**Exercise aim**
Which lines run from the line with "Image resolution: width=1280 pixels, height=1280" through the line with "Open the arrow" in the entries below? Print them exactly, both ends included, and nothing more.

Stored data:
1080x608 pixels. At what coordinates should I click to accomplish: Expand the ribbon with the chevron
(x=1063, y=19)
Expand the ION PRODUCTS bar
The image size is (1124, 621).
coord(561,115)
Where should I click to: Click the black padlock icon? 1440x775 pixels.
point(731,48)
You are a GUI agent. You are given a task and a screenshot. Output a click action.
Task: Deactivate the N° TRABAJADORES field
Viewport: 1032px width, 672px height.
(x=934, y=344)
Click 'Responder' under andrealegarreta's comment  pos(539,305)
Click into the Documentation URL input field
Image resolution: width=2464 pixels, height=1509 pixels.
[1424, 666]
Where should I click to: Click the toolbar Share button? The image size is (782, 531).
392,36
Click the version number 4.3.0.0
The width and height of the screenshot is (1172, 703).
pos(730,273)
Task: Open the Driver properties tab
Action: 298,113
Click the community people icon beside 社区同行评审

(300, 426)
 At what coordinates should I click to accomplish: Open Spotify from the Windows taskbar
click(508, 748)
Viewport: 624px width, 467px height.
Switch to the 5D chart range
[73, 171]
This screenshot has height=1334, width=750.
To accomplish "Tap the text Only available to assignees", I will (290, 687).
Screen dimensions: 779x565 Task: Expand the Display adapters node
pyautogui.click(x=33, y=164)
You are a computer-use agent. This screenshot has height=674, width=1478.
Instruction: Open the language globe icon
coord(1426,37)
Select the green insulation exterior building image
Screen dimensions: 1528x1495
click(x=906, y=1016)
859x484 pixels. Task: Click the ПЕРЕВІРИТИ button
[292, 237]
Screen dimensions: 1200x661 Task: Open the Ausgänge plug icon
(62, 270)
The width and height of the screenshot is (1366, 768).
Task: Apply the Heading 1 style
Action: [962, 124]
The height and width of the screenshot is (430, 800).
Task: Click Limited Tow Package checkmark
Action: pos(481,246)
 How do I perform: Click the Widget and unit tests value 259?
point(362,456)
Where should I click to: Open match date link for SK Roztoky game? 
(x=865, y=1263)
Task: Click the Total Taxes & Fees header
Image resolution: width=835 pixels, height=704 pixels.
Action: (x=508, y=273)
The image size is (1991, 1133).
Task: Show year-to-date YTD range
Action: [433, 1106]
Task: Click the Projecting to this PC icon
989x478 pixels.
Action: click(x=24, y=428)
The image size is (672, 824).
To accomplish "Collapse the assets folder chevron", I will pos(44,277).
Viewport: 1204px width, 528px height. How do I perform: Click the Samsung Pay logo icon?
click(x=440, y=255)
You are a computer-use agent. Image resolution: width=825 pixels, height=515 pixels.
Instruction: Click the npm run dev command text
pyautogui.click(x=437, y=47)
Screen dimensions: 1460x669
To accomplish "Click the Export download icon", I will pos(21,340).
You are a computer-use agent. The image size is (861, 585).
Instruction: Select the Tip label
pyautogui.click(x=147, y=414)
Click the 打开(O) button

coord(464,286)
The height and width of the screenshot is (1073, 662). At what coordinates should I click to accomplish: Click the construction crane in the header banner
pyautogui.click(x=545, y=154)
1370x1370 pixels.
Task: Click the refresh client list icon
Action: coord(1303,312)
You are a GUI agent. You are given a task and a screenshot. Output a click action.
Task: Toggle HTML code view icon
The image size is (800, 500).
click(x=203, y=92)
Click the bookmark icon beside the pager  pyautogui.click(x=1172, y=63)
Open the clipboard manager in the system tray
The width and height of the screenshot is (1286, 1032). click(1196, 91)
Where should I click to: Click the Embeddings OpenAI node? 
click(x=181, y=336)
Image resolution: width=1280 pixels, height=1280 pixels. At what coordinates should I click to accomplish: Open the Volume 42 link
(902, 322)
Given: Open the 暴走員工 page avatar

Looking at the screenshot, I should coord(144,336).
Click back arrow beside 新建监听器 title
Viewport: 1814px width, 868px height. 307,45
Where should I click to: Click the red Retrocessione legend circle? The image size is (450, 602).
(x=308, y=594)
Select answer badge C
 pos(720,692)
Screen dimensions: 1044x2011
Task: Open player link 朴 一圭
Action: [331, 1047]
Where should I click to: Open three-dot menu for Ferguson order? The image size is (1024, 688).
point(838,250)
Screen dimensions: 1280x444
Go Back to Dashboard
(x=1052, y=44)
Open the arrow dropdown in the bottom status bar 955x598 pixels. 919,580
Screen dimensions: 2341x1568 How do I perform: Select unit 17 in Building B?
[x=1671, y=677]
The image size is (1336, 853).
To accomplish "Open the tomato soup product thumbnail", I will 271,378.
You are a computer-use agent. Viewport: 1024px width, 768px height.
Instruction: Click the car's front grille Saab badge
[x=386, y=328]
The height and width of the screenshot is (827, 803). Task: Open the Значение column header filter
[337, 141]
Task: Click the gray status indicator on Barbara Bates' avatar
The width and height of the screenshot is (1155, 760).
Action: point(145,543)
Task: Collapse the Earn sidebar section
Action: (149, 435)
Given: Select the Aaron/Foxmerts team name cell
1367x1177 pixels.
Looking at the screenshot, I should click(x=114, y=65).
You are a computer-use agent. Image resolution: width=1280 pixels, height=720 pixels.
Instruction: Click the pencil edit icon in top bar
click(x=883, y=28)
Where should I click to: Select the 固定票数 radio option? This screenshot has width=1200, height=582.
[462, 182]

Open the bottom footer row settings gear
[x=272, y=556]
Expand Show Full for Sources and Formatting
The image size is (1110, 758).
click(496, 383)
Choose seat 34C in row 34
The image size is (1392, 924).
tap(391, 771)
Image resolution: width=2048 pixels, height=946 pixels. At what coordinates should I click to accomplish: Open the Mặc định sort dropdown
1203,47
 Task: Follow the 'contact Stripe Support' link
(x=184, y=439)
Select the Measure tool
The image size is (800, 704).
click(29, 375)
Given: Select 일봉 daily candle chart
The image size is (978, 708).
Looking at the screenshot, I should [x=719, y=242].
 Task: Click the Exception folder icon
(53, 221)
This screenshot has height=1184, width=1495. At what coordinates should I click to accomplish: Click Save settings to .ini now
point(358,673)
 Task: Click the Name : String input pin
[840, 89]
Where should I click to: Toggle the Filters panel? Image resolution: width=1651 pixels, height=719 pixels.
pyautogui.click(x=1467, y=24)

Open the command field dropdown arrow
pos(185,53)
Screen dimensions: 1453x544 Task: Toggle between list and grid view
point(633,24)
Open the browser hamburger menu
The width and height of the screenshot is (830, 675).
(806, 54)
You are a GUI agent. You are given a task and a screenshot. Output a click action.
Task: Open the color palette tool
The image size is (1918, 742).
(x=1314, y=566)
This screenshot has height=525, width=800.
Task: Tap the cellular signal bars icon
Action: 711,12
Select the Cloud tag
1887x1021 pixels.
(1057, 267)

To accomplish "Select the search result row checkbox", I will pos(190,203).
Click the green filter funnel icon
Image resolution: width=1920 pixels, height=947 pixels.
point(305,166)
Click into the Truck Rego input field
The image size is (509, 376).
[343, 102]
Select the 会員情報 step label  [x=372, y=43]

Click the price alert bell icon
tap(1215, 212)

**Written response**
Image resolution: width=1280 pixels, height=1280 pixels. At what coordinates should I click to accomplish: Open the Volume 42 link
(902, 322)
Given: Open the 暴走員工 page avatar

Looking at the screenshot, I should coord(144,336).
Click back arrow beside 新建监听器 title
Viewport: 1814px width, 868px height. 307,45
Where should I click to: Click the red Retrocessione legend circle? The image size is (450, 602).
(x=308, y=594)
Select answer badge C
 pos(720,692)
Screen dimensions: 1044x2011
Task: Open player link 朴 一圭
Action: [331, 1047]
Where should I click to: Open three-dot menu for Ferguson order? The image size is (1024, 688).
point(838,250)
Screen dimensions: 1280x444
Go Back to Dashboard
(x=1052, y=44)
Open the arrow dropdown in the bottom status bar 955x598 pixels. 919,580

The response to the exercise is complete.